--- Activity ---
Only the lines from the one with "How to handle" to the end of the data below should be given again, exactly as written.

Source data
........
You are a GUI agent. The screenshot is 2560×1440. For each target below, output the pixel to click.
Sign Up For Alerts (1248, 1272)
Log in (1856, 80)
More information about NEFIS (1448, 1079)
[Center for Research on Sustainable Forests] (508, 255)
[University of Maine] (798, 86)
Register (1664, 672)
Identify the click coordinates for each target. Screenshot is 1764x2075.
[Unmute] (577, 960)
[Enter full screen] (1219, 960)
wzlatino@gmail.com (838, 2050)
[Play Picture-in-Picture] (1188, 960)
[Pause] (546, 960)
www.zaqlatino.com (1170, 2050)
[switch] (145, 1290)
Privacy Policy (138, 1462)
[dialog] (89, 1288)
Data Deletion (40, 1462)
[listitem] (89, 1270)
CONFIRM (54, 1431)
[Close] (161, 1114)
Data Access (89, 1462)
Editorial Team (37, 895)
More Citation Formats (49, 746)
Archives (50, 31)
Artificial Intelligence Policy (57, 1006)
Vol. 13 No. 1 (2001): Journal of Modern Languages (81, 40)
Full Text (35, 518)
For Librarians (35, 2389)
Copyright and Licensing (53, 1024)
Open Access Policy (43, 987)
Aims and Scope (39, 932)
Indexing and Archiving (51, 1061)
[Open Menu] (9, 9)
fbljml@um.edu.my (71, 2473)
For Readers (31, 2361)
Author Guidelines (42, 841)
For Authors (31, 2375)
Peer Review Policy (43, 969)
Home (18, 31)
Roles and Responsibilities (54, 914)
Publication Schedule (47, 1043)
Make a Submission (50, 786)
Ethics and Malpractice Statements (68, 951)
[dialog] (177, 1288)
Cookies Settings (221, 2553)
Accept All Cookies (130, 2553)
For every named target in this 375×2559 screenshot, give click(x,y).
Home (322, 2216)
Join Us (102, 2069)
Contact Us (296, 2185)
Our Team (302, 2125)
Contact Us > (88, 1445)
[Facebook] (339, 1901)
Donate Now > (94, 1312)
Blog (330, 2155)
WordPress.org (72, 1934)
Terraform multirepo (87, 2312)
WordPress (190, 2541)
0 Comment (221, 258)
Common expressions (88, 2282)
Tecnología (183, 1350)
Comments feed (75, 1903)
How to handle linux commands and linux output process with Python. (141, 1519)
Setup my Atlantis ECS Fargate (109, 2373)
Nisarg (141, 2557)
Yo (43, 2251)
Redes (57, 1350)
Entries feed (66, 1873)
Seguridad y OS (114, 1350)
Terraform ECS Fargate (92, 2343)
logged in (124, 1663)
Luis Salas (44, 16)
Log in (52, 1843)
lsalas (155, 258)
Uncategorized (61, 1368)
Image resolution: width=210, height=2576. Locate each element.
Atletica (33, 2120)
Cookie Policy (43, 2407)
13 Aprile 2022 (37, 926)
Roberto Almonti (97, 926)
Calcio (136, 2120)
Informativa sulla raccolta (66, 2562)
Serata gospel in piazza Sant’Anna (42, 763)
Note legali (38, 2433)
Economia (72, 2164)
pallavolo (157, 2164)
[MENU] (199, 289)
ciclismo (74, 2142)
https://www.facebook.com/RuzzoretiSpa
........
--- Answer ---
How to handle linux commands and linux output process with Python. (141, 1519)
Setup my Atlantis ECS Fargate (109, 2373)
Nisarg (141, 2557)
Yo (43, 2251)
Redes (57, 1350)
Entries feed (66, 1873)
Seguridad y OS (114, 1350)
Terraform ECS Fargate (92, 2343)
logged in (124, 1663)
Luis Salas (44, 16)
Log in (52, 1843)
lsalas (155, 258)
Uncategorized (61, 1368)
Image resolution: width=210, height=2576. Locate each element.
Atletica (33, 2120)
Cookie Policy (43, 2407)
13 Aprile 2022 (37, 926)
Roberto Almonti (97, 926)
Calcio (136, 2120)
Informativa sulla raccolta (66, 2562)
Serata gospel in piazza Sant’Anna (42, 763)
Note legali (38, 2433)
Economia (72, 2164)
pallavolo (157, 2164)
[MENU] (199, 289)
ciclismo (74, 2142)
https://www.facebook.com/RuzzoretiSpa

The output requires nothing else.